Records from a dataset

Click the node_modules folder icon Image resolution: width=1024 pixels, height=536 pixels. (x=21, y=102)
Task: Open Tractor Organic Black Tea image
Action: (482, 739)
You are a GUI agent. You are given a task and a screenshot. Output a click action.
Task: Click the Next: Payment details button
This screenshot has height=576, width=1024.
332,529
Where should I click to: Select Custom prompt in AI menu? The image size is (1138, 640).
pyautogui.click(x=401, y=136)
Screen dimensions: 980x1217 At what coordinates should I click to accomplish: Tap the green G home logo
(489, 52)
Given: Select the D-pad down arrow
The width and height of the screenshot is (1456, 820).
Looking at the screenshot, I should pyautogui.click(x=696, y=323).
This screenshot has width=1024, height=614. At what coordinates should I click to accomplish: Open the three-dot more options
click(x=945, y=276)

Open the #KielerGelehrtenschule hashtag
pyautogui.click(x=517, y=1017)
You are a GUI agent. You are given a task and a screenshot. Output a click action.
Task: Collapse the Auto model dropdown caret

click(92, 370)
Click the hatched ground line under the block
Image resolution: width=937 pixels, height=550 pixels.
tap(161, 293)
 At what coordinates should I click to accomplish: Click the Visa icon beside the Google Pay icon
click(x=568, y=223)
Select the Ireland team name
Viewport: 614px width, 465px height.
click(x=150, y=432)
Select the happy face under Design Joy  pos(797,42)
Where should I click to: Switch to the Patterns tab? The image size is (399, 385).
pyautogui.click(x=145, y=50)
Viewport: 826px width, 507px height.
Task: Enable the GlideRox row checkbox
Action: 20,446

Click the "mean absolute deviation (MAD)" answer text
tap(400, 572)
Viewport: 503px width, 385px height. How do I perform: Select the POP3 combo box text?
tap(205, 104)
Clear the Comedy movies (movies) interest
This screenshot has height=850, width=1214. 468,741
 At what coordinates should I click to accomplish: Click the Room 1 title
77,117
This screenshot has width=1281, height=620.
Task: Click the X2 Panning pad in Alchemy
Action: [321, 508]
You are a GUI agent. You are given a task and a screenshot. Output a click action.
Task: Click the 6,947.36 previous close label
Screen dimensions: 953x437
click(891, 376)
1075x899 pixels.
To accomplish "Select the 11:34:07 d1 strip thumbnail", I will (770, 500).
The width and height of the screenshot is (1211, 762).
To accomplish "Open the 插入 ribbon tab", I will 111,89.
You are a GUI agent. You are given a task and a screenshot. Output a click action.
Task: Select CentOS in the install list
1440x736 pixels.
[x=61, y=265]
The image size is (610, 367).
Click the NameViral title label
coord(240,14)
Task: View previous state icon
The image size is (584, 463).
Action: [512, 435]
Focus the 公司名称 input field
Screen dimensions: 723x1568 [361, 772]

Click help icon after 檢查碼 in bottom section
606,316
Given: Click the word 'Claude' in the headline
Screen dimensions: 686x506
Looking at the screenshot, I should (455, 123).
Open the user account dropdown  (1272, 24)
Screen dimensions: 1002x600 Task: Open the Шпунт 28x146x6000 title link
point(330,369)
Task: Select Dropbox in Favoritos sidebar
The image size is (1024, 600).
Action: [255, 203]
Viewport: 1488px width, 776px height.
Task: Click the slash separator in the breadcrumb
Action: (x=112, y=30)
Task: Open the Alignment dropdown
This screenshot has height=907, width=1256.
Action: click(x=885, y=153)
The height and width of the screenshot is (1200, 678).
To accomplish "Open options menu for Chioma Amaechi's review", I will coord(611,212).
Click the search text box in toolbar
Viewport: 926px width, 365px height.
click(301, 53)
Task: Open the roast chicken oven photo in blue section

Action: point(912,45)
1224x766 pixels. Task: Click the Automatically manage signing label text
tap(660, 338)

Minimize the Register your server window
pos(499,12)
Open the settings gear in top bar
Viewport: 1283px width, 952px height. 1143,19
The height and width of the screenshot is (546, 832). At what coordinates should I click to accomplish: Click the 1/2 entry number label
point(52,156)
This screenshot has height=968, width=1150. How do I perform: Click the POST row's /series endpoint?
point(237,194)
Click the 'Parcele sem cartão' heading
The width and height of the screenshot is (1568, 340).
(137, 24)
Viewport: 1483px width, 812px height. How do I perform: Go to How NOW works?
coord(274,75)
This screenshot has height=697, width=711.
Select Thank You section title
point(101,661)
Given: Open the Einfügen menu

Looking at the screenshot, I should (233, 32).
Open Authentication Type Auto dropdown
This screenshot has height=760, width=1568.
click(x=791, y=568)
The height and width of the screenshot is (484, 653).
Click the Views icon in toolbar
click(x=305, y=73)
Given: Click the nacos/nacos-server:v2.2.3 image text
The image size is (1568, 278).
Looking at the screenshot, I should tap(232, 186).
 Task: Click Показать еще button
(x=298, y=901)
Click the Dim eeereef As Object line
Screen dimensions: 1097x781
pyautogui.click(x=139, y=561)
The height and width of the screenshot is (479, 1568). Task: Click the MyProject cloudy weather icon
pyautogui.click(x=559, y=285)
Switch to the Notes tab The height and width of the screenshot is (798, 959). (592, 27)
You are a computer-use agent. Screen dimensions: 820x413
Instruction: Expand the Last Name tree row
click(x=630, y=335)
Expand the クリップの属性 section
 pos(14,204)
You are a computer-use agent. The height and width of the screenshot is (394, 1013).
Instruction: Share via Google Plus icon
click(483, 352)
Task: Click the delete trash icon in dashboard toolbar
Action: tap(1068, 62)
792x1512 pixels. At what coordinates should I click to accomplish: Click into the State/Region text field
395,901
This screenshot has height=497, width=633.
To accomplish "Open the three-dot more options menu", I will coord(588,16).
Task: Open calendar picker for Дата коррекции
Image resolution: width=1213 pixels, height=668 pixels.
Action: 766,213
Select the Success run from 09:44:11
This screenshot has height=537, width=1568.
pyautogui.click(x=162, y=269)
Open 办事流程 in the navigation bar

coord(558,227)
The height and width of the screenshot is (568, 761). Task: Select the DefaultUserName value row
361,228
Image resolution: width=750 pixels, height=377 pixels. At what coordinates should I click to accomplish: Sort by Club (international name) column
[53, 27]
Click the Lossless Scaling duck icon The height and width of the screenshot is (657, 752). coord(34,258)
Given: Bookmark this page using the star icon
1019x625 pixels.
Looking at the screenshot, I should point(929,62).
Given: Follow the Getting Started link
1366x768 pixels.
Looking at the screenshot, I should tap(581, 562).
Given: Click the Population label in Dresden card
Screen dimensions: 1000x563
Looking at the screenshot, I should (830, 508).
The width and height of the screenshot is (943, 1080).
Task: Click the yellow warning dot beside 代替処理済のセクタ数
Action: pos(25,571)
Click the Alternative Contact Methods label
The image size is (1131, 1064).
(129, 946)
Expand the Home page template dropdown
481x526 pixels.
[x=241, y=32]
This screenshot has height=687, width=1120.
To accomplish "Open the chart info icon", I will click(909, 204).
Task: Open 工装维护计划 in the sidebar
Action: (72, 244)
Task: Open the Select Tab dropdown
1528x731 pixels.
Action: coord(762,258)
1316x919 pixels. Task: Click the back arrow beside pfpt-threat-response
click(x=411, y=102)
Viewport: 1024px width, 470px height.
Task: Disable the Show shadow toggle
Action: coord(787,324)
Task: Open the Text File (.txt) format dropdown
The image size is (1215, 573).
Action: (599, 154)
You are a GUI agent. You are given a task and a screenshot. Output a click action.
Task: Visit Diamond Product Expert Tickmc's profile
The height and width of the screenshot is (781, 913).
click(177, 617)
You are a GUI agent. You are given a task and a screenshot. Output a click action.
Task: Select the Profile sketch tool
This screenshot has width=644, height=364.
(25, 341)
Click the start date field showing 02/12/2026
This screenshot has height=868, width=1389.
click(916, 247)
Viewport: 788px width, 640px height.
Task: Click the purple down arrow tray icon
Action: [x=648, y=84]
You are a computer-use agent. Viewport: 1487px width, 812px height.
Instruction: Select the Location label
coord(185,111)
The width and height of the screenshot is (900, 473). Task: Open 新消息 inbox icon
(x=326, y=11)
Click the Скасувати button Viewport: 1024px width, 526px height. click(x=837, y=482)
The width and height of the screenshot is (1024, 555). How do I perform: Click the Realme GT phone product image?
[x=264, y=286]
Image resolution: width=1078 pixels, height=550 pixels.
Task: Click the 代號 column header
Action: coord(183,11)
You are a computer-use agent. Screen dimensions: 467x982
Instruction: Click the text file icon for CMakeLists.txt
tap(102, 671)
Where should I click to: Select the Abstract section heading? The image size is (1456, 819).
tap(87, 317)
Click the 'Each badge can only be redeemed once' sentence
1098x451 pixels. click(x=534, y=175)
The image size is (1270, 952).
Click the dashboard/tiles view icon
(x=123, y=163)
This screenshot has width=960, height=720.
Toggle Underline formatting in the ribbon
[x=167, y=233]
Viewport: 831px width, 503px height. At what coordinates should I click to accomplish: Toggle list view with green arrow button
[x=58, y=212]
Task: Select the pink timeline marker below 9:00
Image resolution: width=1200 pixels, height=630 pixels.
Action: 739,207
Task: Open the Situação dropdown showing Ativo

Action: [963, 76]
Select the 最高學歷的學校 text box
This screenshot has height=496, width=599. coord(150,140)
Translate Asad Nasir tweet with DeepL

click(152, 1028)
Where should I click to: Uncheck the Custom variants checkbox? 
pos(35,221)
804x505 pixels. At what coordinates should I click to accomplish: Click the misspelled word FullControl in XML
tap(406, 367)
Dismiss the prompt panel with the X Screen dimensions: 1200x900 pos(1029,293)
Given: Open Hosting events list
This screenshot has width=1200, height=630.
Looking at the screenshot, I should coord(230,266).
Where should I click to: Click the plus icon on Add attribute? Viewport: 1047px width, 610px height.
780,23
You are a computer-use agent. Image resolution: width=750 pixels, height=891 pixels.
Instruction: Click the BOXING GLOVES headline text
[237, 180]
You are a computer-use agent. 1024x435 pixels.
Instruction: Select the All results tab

**About this exercise**
Repeat the records above line by line, from the first line through the line that contains "Task: Click the Next: Payment details button".

**Result**
Click the node_modules folder icon Image resolution: width=1024 pixels, height=536 pixels. (x=21, y=102)
Task: Open Tractor Organic Black Tea image
Action: (482, 739)
You are a GUI agent. You are given a task and a screenshot. Output a click action.
Task: Click the Next: Payment details button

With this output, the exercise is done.